Things about Iceland that will inspire you to go

Wow. What a trip. We spent eleven tiring and exhilarating days up about as close to the Arctic Circle as I dare go – Iceland – a destination chosen simply because it seemed utterly different to anything we’d ever seen before. A country the size of South Korea, but with a scant 300,000 inhabitants (compared to Korea’s 50 million). The night never got dark. The hot water smelled like stinking sulfur (even in the city), but tasted crisp, cool and perfect when cold. Sun, rain, blinding clouds and gale-force wind that threatened to push our moving car from the highway – the weather radically changed every 10 minutes.

There were four of us; myself, Cindy and Adeline (long time readers may recognise Adeline from some of my very first blog posts from Borneo). Then there was the fourth, Sandra. Complicated, disorganised and confusing, Sandra was a traveller we found online to share the road costs. In the end, after one too many heated arguments, she never wanted to see us again, so we refunded part of her share of the car rental and left her behind in Reykjavik.

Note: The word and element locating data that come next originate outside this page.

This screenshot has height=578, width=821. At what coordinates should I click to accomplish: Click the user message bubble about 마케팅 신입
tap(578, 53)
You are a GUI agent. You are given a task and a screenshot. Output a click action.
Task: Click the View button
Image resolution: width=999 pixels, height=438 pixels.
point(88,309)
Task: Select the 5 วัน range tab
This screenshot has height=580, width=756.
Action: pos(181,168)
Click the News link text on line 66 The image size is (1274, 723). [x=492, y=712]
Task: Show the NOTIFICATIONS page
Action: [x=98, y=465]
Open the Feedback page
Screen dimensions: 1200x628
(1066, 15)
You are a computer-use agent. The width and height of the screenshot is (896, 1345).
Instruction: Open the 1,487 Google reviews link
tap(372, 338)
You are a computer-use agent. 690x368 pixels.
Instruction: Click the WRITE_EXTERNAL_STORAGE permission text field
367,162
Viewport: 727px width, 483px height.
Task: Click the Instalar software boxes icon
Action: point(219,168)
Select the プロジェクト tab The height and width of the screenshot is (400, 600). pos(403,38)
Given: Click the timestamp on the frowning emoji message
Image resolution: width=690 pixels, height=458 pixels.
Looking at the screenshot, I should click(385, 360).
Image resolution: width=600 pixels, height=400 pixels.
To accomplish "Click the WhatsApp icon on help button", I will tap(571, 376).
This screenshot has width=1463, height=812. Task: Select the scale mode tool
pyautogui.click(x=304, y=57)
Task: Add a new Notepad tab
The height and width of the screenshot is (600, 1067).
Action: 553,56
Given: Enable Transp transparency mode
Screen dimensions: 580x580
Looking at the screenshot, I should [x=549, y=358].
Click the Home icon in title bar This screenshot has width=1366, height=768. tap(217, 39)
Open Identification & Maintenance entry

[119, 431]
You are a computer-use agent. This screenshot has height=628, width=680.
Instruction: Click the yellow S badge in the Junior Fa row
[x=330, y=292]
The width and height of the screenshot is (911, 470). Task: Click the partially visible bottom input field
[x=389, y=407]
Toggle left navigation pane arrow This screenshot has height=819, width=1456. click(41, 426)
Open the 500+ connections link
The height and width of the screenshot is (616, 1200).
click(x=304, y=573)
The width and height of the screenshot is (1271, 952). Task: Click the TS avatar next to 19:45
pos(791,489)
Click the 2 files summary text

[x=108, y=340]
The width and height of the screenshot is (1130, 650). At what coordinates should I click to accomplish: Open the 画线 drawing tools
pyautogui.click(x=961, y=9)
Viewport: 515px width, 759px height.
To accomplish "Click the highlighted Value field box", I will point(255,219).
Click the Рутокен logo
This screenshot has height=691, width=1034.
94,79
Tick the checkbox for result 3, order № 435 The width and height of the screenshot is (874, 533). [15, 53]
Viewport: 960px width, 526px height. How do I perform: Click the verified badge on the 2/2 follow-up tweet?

The route was a ring road which encircles Iceland. 1,332km of ever-changing landscapes – glacier lakes cracking and plopping as the ice melted at the base; monumental, thundering waterfalls; exploding geysers and hot springs; a cool and quiet hipster capital city. It’s one of the most naturally beautiful places on earth, and I can’t wait to share some stories and photos over the next few weeks.